The grey space also reflects geographic inequality. In Wales, where I am from, access to specialist eating disorder services is limited, meaning many people are placed in non-specialist settings or must wait for beds elsewhere in the UK. This lack of local provision compounds the sense of displacement and delay. Care is not only fragmented across age thresholds, but across geography and availability.

A mad liberation framework helps name what is often obscured in policy language: that distress is not simply an individual pathology to be managed, but is shaped by systems of power, access, and exclusion. It challenges the assumption that psychiatric systems are neutral arbiters of need, and instead asks how those systems produce harm through their structures.

It also insists that lived experience is not secondary to clinical expertise. From this perspective, my understanding of what was happening to me was not a symptom to be corrected – it was knowledge about how care was (not) being delivered.

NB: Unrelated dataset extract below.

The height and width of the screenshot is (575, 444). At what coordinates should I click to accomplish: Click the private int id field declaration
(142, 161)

Many people I have met through my own experience have similar stories: long delays, inappropriate placements, and repeated crises that could have been prevented with earlier, more consistent support.

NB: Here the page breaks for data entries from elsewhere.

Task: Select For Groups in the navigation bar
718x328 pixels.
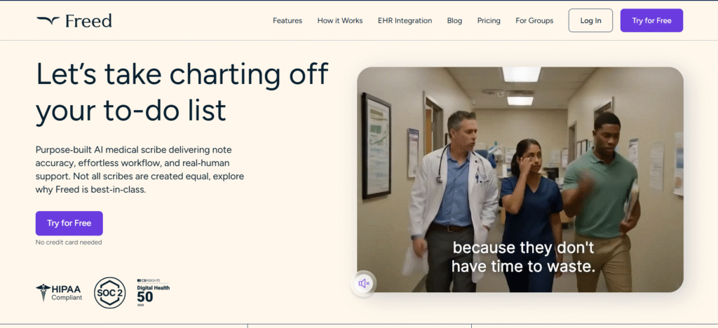Action: pos(534,21)
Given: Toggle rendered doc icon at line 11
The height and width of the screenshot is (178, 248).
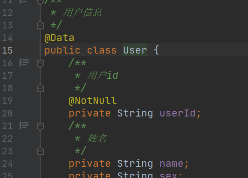Looking at the screenshot, I should tap(23, 1).
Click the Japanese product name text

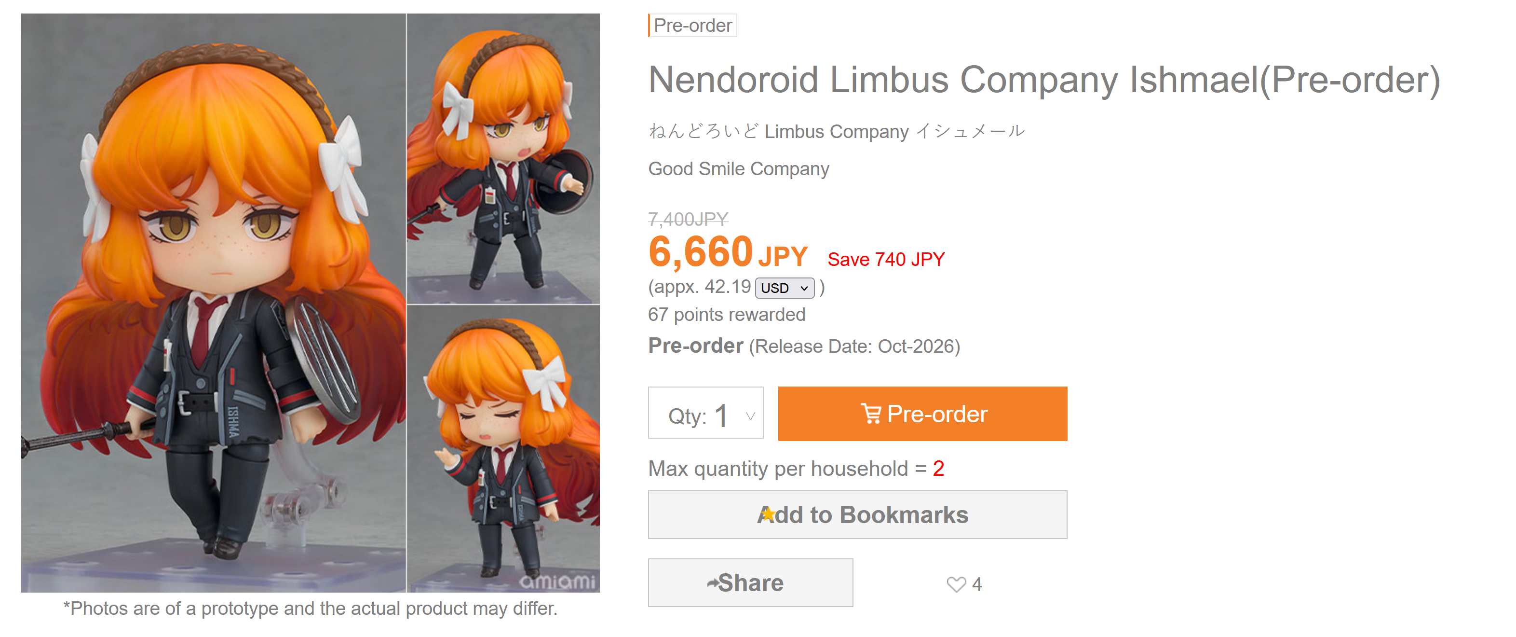[836, 131]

So what would it look like to dismantle the grey space?

It would mean moving away from crisis-driven thresholds towards continuity of care that does not collapse at the point of transition. It would mean services designed around need as it is experienced, not as it is measured. It would also mean investing in non-crisis interventions, peer-led support, and models of care that do not rely on escalation as a prerequisite for attention.

Most importantly, it would require accepting that “waiting until it is bad enough” is not a safeguarding strategy – it is a systemic failure.

My experience is not an exception, but part of a wider pattern that many people encounter when moving between services or categories that do not fit lived reality. Naming the grey space is not only about describing a gap; it is about recognising how that gap is produced, maintained, and normalised.

If mental health systems are serious about prevention, then the grey space cannot remain. It must be understood as an active site of harm – not an unfortunate delay, but a structural condition that demands change.